Sunday, February 17, 2008

Pennsylvania Delegate Allocation rules

I'm doing some prep work for a conversation tomorrow about Pennsylvania politics, and I'm looking at the delegate allocation formula for the Pennsylvania Primary. I'm grabbing this information from the Green Papers

158 of 188 delegates to the Democratic National Convention are allocated to presidential contenders based on the results of the voting in today's Pennsylvania Presidential Primary. A mandatory 15 percent threshold is required in order for a presidential contender to be allocated National Convention delegates at either the congressional district or statewide level.
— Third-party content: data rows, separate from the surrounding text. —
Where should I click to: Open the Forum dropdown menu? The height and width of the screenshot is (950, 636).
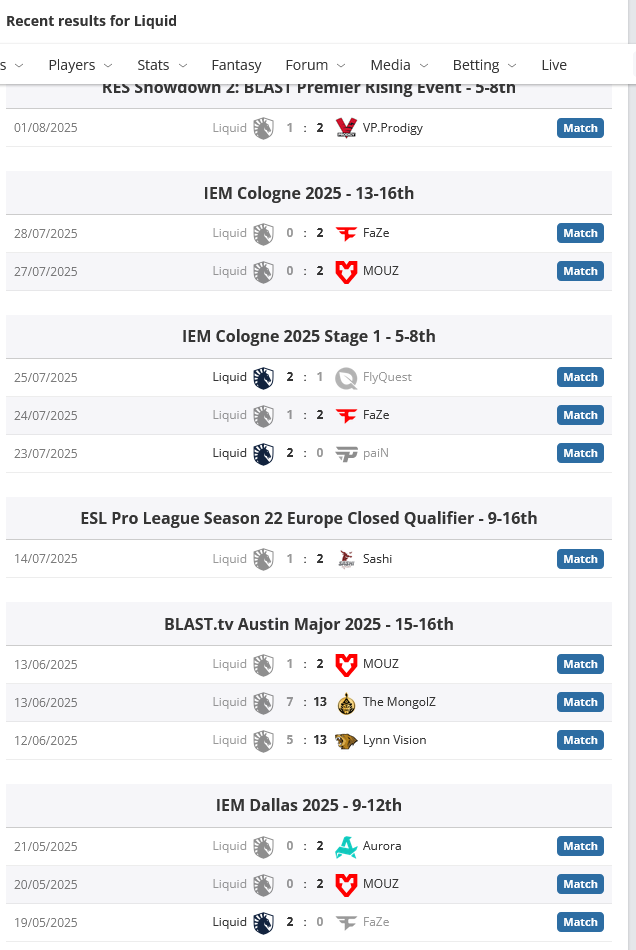point(315,65)
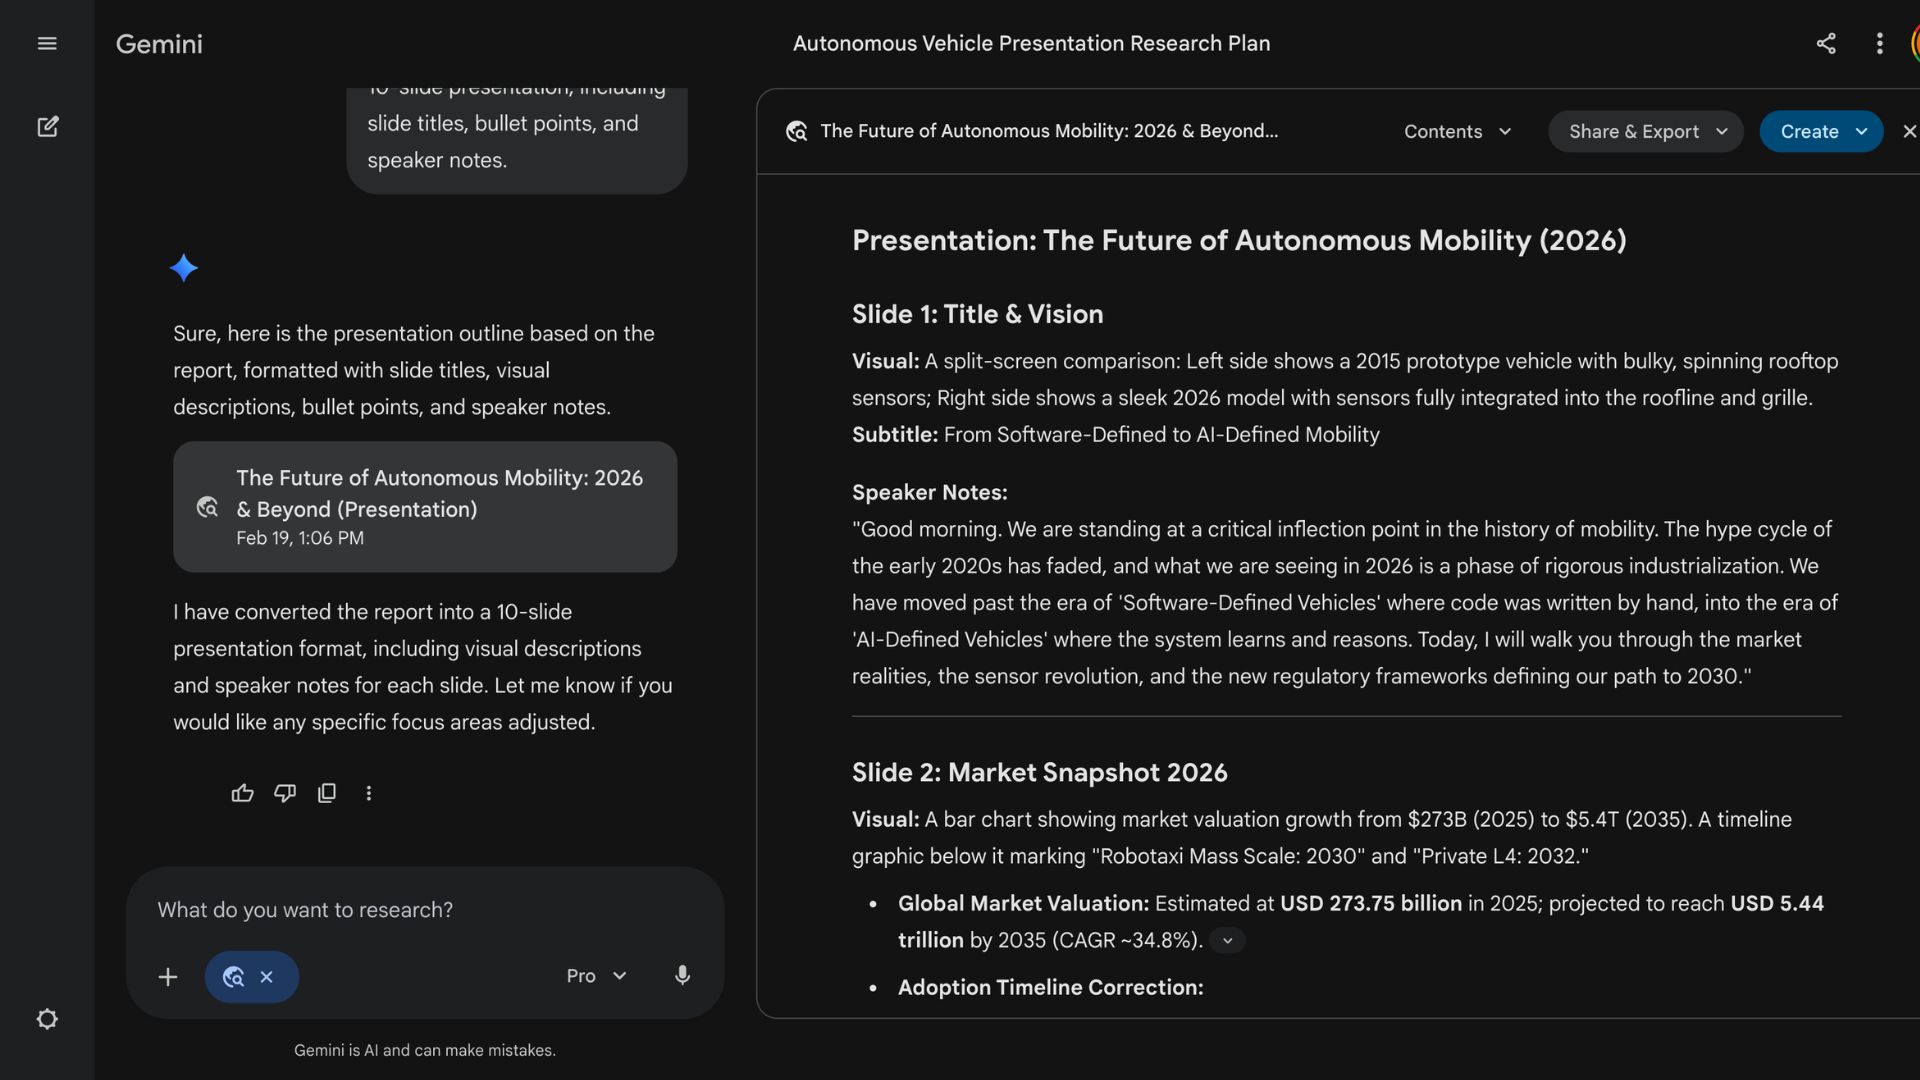The image size is (1920, 1080).
Task: Give the response a thumbs down
Action: coord(285,793)
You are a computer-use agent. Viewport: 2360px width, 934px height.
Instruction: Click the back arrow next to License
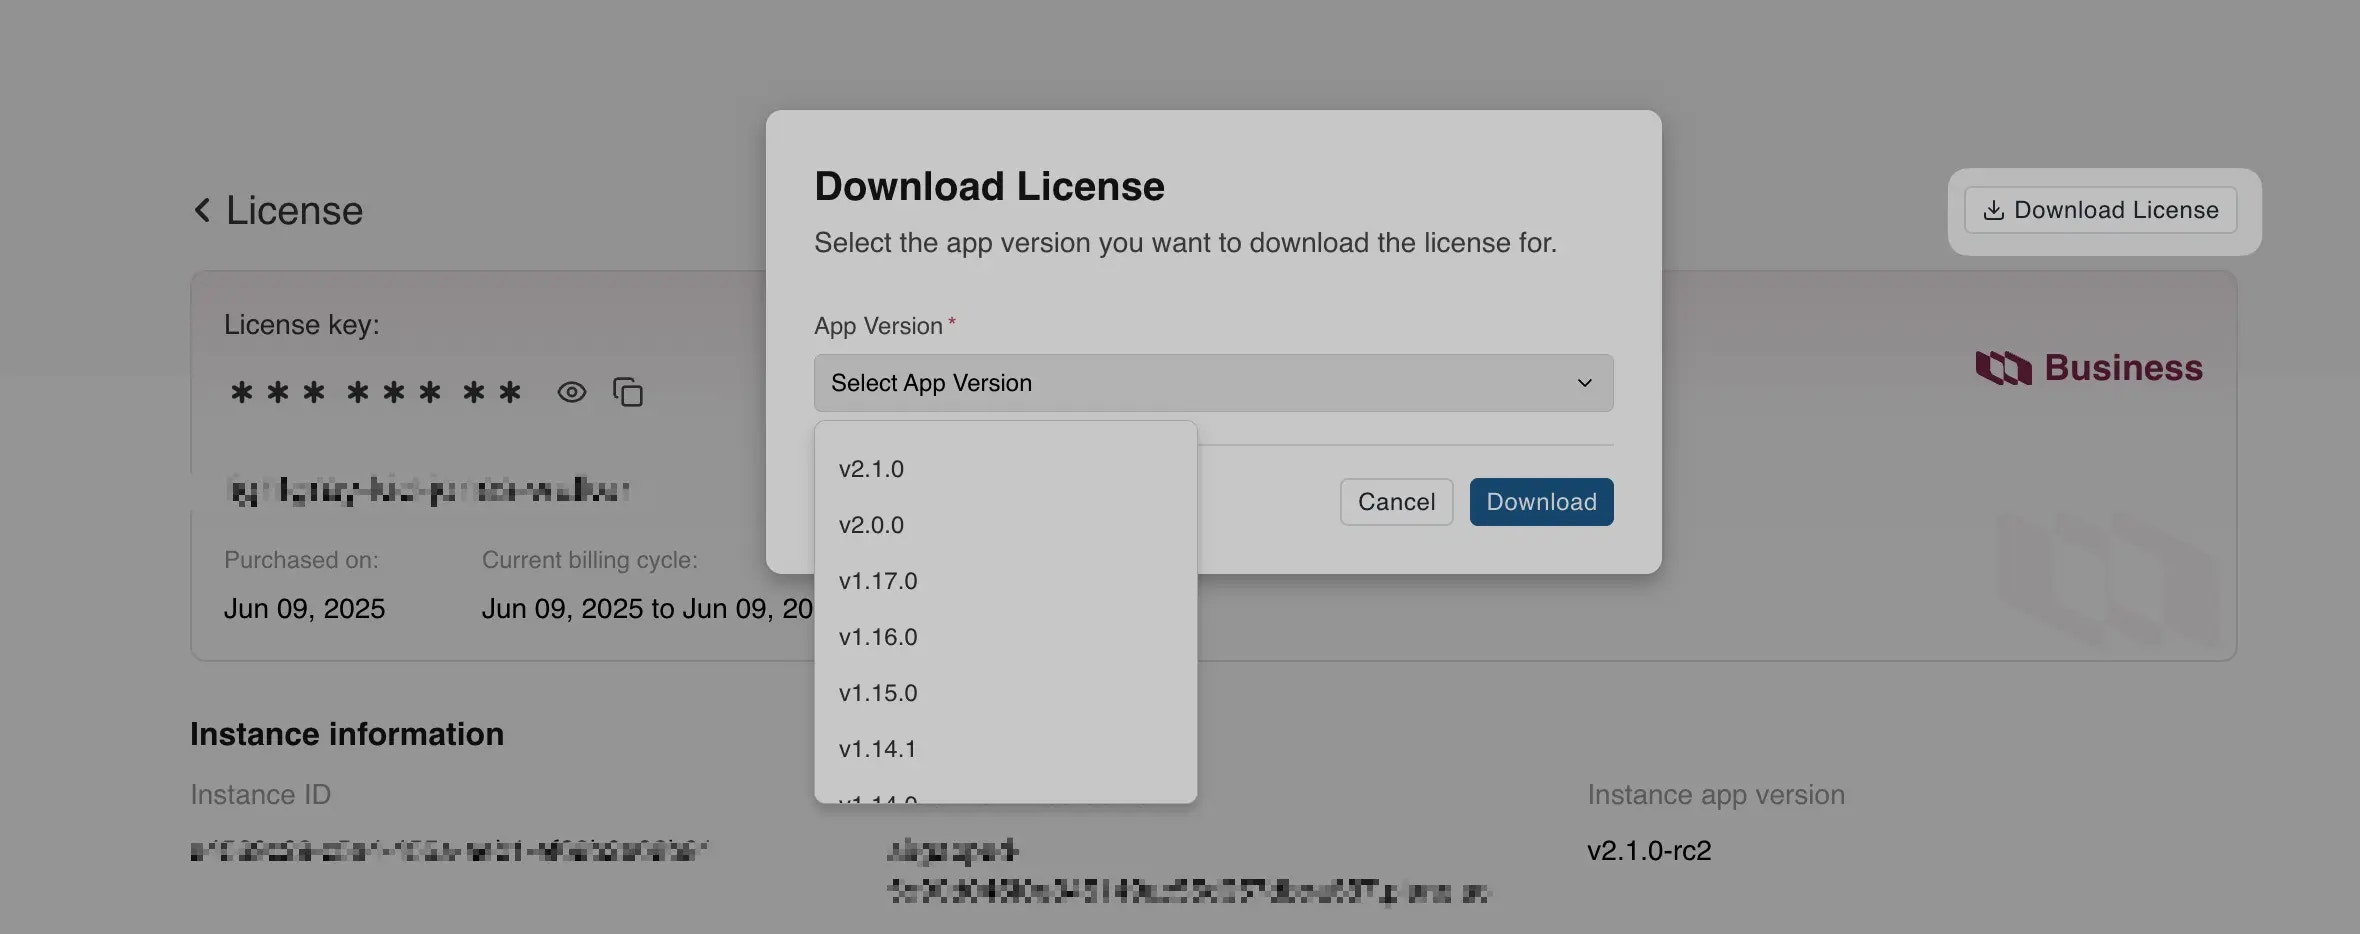click(202, 210)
103 district delegates are to be allocated proportionally to presidential contenders based on the primary results in each of the State's 19 congressional districts.
CD 9: 3 delegates
CDs 5, 10, 16, 17, 19: 4 delegates each

CDs 3, 4, 11, 12, 15, 18: 5 delegates each
CDs 6: 6 delegates each
CDs 1, 7, 8, 13, 14: 7 delegates each
CD 2: 9 delegates
In addition, 55 delegates are to be allocated to presidential contenders based on the primary vote statewide.
35 at-large National Convention delegates
20 Pledged PLEOs


The dark blue districts are areas where Hillary Clinton should wrap up big margins, while the light blue areas are demographically favorable to Barrack Obama on the basis of large African American and/or creative class Democrats. Just guessing right now, but in my mind it is very plausible that Hillary Clinton could pull a Nevada here, and win the state's popular vote and break even in the delegate count. I don't think Obama will lose even delegate low value districts by 25 point margins, so he'll break even there, and he can afford 2:3 and 1:2 splits in the odd delegate districts. I think he can make up significant ground in Pittsburgh and Philadelaphia and I see 58:42 splits which would give him two or three net delegate gains much more readily than I see 63/37 splits for Clinton in other areas of the state.